Das wäre die systematisch richtige Lösung.

„Kleine Lösung“

Sofern die Steuerbefreiung im ESTG nicht als Voraussetzung für die Änderung des StBerG erfolgen soll, gibt es die etwas weniger systematische Alternative, auf die Wahl der Klein­unternehmerreglung abzustellen.
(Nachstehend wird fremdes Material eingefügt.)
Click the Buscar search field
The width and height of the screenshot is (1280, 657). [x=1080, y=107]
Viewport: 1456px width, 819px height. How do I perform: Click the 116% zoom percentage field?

In § 4 Abs. 11 b) StBerG würde dazu der zweite Halbsatz wie folgt ergänzt:

„… es sei denn, die den Einkünften zugrunde liegenden Einnahmen sind nach § 3 Nummer 12, 26, 26a oder 26b des Einkommensteuergesetzes in voller Höhe steuerfrei oder in Fällen des §19 Abs. 1 UStG, sofern keine Gewinnerzielungsabsicht vorliegt (oder: sofern keine zu versteuernden/erklärenden Einkünfte vorliegen).

Hinweis: in der zweiten Variante sind nicht nur Photovoltaik­-Anlagenbetreiber betroffen, sondern alle Steuerpflichtigen mit Einkünften aus selbstständiger Tätigkeit, die zwar Umsätze nach Umsatzsteuergesetz erzielen, aber keine zu versteuernden Gewinne, etwa Imker und ähnliche „Hobby-Gewerbetreibende“.